Il primo periodo, la gavetta in cui tutti devono passare, è solo, esclusivamente, obbligatoriamente la danza classica. Nessuno può fare qualsiasi tipo di danza senza aver prima sgambettato a rigor di danza classica. E’ come costruire una casa senza mettere le fondamenta. Ovviamente anche io c’ero in mezzo. All’inizo era roba da ridere, poi siamo passati al sodo, vale a dire le scarpette da punta. Ora. Le cosiddette punte, tanto belle da vedere, altro non sono che arrotolamenti di raso, lacci e, ultimi ma non ultimi, due bei pezzi di gesso sul fondo. Voglio che tutti voi sappiate, cari amici del pubblico, quanto fanno male questi arnesi da piede ufficialmente utili per “donare maggiore grazia e leggerezza alla ballerina”, in realtà raffinatissime armi da tortura. Provateci voi ad alzarvi, con tutto il peso del corpo distribuito su un quadratino di 2×1 centimetri. E non vi dico i tagli, gli sfregamenti, le vesciche stile scottatura, le unghie che gridano vendetta al cospetto del Cielo. Ogni volta, prima di fare lezione, metri e metri di cerotti a rotolo se ne andavano per avvolgere le mie martoriate appendici inferiori (poi, immancabilmente, finivano insanguinati). Vi avviso: se volete fare danza, scordatevi di avere dei bei piedi. Diventiranno duri, nodosi, gonfi.

Però, posso assicurarvelo, mentre balli pensi a tutto l’immaginabile, tranne che al dolore – che c’è, certo, ma lo senti dopo. Se ti piace quello che fai, quando parte la musica ti sembra di fonderti con il Tutto che ti circonda, sei aria, respiro, energia, calma, quello che vuoi essere. Anche se magari non sei un’étoile, una fuoriclasse insomma, l’importante sono le sensazioni. Quello che comunichi.

Consegna A
Ricopia senza modifiche le righe dei record che vanno da quella contenente "Given: Click the" a quella contenente "Action: [193, 147]", entrambe comprese, tralasciando le immagini.

Materiale da elaborare
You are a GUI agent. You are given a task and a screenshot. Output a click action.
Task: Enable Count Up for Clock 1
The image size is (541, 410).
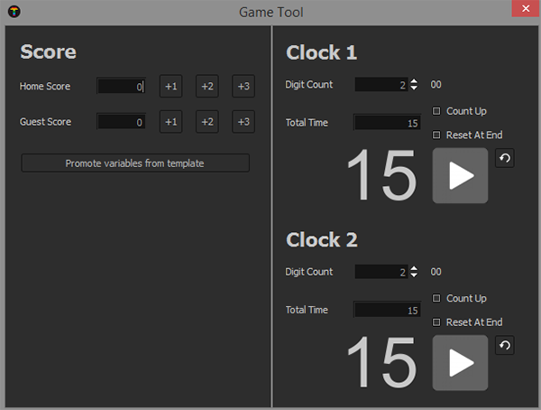click(437, 111)
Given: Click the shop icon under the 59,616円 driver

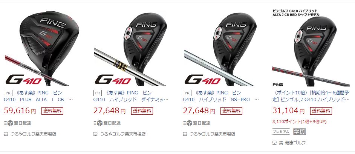Looking at the screenshot, I should click(x=6, y=134).
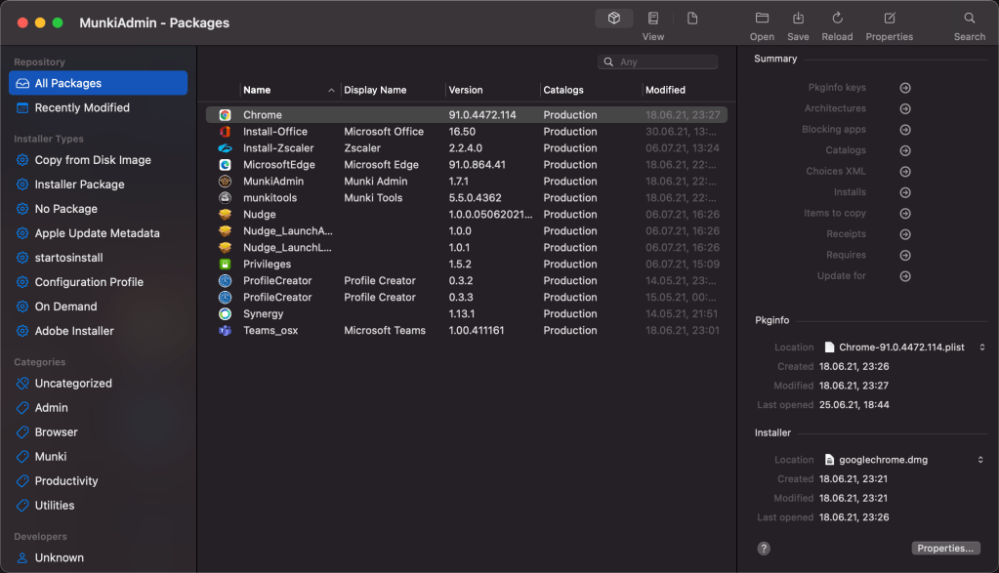The height and width of the screenshot is (573, 999).
Task: Jump to Catalogs using its circular arrow icon
Action: pos(904,149)
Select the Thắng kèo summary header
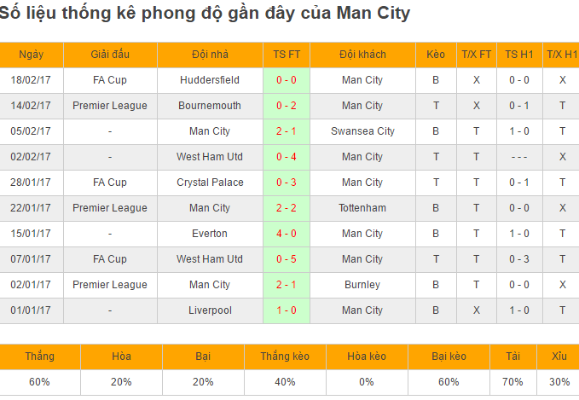This screenshot has width=579, height=400. click(x=285, y=357)
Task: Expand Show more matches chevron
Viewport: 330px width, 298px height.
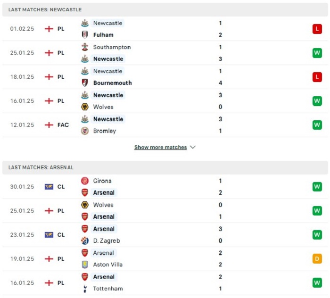Action: [193, 147]
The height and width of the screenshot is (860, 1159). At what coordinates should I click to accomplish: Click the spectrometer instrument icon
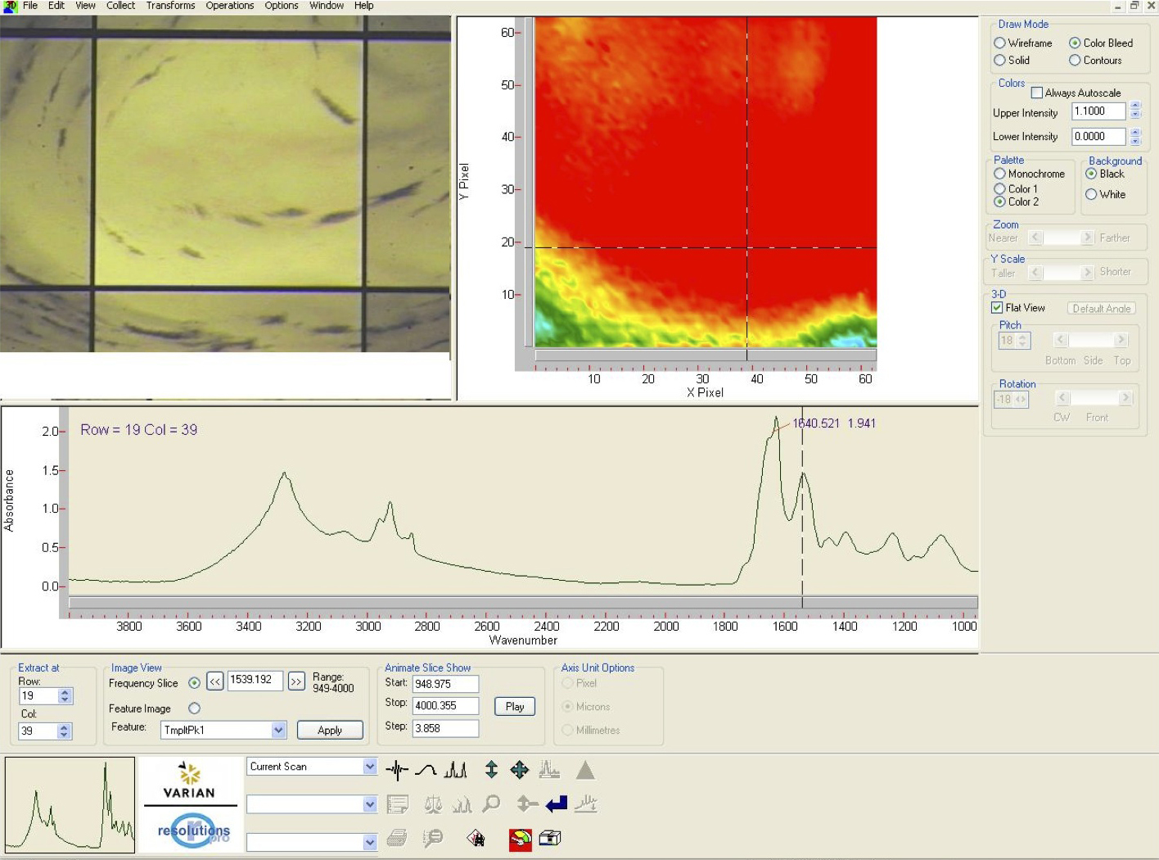[x=550, y=839]
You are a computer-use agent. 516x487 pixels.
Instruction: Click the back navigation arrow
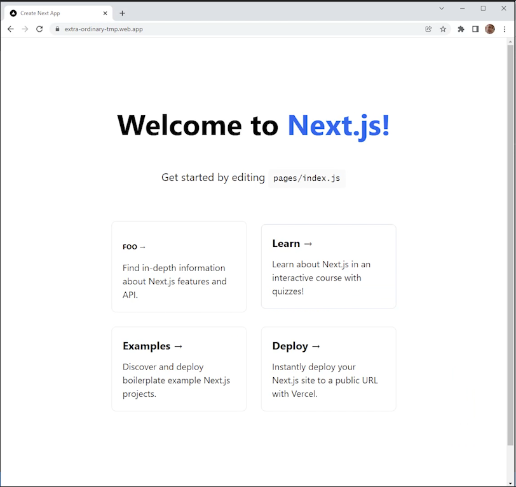pos(10,29)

Consegna B
Secondo il testo sulla danza classica, di che cosa sono fatte le scarpette da punta?

Soluzione A
Given: Click the shop icon under the 59,616円 driver

Looking at the screenshot, I should click(x=6, y=134).
The height and width of the screenshot is (573, 999).
Task: Jump to Catalogs using its circular arrow icon
Action: pos(904,149)
Select the Thắng kèo summary header
This screenshot has width=579, height=400. click(x=285, y=357)
Task: Expand Show more matches chevron
Viewport: 330px width, 298px height.
Action: [193, 147]

Soluzione B
Sono fatte di arrotolamenti di raso, lacci e due pezzi di gesso sul fondo.